Antivirus Software - Purchasing good antivirus software is one of the simplest ways to keep your iPhone safe. We recommend protecting your phone with Kaspersky Premium. Our software provides vital security enhancements, notifications about relevant security incidents, and a tool that checks for “weak” system settings.
Only download apps from the App Store: As we previously mentioned,Apple has a thorough vetting process on its application store. Downloading apps from the App Store means they are highly unlikely to contain malware.
Check the developer descriptions on the App Store: Generally, it is always wise to read about who developed the app that you are about to download in the description. You can also further research the company online to check its credentials.

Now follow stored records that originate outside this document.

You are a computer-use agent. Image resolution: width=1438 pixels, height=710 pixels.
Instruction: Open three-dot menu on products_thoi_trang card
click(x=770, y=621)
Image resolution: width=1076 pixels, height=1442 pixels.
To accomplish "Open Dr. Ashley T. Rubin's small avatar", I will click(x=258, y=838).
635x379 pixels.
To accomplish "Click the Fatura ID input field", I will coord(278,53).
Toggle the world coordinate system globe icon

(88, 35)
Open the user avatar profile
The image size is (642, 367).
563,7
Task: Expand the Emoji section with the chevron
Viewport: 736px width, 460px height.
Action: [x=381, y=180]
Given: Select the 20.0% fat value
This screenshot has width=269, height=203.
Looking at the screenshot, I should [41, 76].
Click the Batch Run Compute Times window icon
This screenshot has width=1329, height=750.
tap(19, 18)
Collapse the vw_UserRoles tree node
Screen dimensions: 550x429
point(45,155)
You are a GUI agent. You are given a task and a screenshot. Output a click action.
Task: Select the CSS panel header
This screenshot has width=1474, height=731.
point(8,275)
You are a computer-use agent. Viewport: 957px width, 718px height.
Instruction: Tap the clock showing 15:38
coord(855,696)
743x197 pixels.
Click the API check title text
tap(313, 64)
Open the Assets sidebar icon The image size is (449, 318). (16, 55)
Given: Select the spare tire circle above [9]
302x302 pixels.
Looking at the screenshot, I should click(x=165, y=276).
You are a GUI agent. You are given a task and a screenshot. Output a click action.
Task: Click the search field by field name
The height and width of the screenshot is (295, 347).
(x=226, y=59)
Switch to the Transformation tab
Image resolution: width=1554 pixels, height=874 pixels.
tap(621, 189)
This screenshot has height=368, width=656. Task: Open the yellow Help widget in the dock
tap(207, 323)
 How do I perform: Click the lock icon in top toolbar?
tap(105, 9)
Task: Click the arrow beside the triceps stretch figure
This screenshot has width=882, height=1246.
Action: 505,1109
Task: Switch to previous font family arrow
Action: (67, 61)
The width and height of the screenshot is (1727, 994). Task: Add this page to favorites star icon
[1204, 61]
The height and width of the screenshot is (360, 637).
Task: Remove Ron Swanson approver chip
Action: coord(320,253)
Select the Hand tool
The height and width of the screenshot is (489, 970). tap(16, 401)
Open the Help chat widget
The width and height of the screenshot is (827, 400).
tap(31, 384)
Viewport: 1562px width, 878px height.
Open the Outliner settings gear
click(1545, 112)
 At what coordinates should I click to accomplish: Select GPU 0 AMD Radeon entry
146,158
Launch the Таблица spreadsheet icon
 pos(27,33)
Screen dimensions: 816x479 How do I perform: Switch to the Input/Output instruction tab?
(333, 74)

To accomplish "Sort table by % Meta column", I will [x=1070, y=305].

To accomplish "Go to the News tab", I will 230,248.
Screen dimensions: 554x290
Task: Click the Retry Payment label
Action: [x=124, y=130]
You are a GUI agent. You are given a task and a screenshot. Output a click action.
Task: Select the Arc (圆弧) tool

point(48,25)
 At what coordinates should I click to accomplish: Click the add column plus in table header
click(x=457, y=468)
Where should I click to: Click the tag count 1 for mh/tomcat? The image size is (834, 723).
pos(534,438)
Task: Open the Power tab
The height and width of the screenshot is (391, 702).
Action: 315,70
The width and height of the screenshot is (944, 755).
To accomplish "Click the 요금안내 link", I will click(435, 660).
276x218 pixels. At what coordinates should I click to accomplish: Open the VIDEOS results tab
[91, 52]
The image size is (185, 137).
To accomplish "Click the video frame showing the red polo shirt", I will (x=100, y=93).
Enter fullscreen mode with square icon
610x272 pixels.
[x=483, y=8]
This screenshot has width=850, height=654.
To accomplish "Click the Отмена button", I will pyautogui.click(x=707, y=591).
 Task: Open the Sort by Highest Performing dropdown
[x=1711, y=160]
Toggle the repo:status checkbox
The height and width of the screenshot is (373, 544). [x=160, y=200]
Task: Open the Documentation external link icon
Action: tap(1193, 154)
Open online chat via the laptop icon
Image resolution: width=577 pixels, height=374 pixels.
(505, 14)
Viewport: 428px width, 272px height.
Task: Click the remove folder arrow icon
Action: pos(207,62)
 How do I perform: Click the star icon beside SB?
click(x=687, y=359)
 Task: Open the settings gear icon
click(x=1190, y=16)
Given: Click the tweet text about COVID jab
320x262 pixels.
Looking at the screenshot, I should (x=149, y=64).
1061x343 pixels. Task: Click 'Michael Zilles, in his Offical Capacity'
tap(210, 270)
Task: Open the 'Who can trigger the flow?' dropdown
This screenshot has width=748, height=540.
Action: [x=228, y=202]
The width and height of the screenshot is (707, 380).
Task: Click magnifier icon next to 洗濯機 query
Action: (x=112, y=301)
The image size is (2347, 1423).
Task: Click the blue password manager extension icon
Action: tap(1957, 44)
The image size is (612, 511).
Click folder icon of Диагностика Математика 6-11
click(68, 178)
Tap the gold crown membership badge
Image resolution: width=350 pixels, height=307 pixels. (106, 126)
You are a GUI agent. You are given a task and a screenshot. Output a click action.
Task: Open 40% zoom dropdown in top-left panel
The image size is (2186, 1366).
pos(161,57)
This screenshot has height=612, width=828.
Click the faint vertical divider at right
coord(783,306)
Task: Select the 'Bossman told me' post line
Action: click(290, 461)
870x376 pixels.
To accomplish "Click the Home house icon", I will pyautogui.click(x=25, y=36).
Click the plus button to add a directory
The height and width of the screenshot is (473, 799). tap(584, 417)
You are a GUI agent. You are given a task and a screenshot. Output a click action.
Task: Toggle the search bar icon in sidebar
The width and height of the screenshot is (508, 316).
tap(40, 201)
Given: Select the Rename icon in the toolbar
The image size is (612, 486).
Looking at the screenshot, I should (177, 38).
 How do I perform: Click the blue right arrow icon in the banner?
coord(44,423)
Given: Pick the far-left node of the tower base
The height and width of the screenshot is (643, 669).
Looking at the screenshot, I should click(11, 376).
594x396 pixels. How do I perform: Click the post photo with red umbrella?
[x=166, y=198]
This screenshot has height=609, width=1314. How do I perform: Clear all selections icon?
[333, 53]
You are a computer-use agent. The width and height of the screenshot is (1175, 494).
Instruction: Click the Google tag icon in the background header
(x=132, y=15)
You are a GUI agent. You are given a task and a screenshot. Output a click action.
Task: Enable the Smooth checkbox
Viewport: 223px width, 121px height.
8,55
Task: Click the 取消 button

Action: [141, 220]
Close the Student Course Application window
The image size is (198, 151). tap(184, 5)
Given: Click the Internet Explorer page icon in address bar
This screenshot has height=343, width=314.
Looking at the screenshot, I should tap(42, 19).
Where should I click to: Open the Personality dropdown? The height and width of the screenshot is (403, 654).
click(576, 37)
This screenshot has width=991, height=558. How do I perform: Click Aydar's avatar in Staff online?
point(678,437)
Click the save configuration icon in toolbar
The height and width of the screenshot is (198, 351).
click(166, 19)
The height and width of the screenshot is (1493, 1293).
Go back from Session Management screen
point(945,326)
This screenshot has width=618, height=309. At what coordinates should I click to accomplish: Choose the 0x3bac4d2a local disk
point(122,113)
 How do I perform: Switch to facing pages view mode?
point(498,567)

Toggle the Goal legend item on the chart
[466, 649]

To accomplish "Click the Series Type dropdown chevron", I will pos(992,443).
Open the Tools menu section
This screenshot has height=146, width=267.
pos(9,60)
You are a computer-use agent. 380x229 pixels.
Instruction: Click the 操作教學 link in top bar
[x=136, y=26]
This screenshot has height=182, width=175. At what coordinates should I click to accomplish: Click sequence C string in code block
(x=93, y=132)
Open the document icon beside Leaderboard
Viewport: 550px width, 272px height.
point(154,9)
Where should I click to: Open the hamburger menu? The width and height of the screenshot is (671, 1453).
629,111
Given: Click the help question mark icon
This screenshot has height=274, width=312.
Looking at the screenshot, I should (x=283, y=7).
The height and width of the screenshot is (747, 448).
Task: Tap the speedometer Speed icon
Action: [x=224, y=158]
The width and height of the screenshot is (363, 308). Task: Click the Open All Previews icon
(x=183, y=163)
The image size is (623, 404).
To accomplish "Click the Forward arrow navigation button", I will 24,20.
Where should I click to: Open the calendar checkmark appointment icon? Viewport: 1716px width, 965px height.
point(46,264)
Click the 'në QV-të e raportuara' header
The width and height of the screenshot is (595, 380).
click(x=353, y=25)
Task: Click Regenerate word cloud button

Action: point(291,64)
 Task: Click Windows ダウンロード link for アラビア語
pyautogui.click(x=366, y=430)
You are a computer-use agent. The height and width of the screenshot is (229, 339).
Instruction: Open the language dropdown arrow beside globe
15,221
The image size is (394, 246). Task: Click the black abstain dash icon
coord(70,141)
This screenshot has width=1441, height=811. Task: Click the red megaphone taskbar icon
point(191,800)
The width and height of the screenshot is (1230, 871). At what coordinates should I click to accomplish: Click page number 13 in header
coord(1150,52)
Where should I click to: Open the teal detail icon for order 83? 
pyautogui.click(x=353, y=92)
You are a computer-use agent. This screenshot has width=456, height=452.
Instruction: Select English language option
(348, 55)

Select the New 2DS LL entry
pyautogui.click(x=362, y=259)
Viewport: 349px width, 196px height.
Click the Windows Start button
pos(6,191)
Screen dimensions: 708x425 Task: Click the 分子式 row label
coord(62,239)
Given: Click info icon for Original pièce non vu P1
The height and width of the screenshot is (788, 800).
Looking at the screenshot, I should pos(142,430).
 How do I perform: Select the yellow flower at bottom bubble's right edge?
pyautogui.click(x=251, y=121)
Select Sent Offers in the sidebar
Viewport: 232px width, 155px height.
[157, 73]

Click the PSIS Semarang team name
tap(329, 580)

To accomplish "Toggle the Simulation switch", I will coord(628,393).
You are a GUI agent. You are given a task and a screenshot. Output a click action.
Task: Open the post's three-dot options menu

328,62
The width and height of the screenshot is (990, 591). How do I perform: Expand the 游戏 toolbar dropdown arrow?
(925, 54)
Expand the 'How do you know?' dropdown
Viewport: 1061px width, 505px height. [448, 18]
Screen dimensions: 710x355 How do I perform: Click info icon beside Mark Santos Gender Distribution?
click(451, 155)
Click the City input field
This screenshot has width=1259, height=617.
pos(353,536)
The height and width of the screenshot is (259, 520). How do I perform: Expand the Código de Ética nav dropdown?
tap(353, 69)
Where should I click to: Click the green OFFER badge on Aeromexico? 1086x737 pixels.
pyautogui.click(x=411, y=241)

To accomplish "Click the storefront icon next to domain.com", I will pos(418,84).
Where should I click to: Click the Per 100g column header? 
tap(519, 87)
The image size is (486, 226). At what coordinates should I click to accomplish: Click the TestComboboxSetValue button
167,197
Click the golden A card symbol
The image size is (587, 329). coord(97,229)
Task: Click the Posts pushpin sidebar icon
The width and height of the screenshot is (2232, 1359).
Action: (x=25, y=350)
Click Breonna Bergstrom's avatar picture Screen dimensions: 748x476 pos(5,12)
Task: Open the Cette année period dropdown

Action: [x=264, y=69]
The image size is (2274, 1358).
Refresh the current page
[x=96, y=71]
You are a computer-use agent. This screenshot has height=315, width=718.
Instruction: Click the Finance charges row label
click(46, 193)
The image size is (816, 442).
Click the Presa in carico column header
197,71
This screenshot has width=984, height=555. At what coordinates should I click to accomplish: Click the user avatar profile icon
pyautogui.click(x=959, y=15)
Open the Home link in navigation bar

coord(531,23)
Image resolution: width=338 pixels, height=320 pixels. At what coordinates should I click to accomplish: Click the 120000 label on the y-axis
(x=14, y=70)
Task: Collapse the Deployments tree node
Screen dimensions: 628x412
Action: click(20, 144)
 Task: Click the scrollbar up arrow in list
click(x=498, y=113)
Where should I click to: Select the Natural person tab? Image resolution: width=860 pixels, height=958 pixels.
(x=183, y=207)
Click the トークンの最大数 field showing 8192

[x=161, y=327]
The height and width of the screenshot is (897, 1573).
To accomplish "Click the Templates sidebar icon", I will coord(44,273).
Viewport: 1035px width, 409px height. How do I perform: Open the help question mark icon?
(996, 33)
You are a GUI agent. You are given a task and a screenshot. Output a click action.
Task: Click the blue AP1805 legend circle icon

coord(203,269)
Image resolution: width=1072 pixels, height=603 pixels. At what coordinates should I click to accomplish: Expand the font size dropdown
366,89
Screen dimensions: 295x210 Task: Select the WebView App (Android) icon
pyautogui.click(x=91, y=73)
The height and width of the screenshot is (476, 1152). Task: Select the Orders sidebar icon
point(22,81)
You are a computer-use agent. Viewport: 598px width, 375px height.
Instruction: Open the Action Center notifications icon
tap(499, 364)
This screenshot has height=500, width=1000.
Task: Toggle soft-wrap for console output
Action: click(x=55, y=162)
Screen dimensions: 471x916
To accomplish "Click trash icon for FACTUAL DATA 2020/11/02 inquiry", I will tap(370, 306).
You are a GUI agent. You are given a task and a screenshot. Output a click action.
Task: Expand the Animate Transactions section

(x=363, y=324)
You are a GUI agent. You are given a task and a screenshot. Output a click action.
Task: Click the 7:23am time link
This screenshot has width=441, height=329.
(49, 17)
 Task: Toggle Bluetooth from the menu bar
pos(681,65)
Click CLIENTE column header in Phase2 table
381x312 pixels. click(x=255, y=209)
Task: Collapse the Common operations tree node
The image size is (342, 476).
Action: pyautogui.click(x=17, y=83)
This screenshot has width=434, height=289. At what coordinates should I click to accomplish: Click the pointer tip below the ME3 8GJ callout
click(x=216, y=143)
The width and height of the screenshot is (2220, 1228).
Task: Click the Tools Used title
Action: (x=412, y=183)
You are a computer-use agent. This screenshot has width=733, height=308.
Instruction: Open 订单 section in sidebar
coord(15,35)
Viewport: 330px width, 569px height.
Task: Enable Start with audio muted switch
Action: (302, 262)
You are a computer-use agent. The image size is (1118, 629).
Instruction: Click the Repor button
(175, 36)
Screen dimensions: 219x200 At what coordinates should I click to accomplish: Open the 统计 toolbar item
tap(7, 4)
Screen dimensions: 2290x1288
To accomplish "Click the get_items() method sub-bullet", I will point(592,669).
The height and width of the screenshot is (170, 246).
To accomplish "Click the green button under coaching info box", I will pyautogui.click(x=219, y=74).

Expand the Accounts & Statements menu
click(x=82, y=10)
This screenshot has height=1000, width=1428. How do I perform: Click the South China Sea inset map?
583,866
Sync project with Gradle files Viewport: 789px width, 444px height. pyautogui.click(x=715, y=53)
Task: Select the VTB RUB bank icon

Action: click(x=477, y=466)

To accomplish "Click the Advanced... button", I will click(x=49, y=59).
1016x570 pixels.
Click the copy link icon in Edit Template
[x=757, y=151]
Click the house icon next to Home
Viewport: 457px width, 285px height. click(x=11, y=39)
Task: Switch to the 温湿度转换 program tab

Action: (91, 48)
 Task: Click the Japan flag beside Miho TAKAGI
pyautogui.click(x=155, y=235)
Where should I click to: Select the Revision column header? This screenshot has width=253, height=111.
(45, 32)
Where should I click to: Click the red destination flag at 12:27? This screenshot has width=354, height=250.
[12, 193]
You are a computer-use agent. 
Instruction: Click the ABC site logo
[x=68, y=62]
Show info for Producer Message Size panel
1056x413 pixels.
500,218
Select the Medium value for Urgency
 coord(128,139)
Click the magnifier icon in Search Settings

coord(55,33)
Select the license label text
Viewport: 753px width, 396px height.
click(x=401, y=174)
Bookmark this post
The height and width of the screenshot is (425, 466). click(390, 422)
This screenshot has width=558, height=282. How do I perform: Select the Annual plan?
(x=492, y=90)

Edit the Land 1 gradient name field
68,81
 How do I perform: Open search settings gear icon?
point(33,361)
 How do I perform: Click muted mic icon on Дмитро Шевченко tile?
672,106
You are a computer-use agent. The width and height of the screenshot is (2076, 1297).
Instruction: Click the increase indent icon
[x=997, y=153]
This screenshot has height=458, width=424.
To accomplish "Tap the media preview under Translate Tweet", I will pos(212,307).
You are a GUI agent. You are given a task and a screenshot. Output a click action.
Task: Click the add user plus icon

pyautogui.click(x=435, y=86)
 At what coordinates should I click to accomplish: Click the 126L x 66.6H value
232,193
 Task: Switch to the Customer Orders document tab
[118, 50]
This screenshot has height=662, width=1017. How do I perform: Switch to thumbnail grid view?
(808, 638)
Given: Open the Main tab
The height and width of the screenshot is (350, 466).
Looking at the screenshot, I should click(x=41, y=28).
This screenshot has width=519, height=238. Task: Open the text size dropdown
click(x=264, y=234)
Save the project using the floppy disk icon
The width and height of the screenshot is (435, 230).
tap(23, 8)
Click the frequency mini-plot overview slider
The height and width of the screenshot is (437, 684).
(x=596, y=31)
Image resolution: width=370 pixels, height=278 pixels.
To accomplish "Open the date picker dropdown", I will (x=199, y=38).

Read app user reviews: Always read app reviews from other users, as they tend to be the quickest way of discovering a bad application. Remember, real reviews normally raise both good and bad points about products.
Check out the number of app downloads: A great rule of thumb on app store applications is to check the number of downloads your chosen app has had. Apps with millions of downloads are less likely to be malware.
Check permissions requested by the app: What permissions is the app requesting? Do they seem reasonable? If what is being asked for sounds suspicious, avoid downloading the app or remove it if you’ve already installed it.
Do not click on unverified links: Mark all spam emails as junk and avoid opening them. If you accidentally open a spam email, make sure you don’t click on the links it contains.
Keep the iPhone’s operating system (iOS) updated: Update your operating system regularly. This ensures your phone is protected by the latest security updates that Apple has to offer.
Keep your applications updated: Update all of your apps regularly where possible. This will reduce the possibility of criminals exploiting vulnerabilities in third-party apps that could compromise your security.
Be mindful of using free Wi-Fi: Avoid online shopping and banking on public networks because they are the ideal vectors for cybercriminals. If you must use free Wi-Fi, try using a VPN connection like Kaspersky VPN Secure Connection. This protects your connection by encrypting your data via a digital tunnel.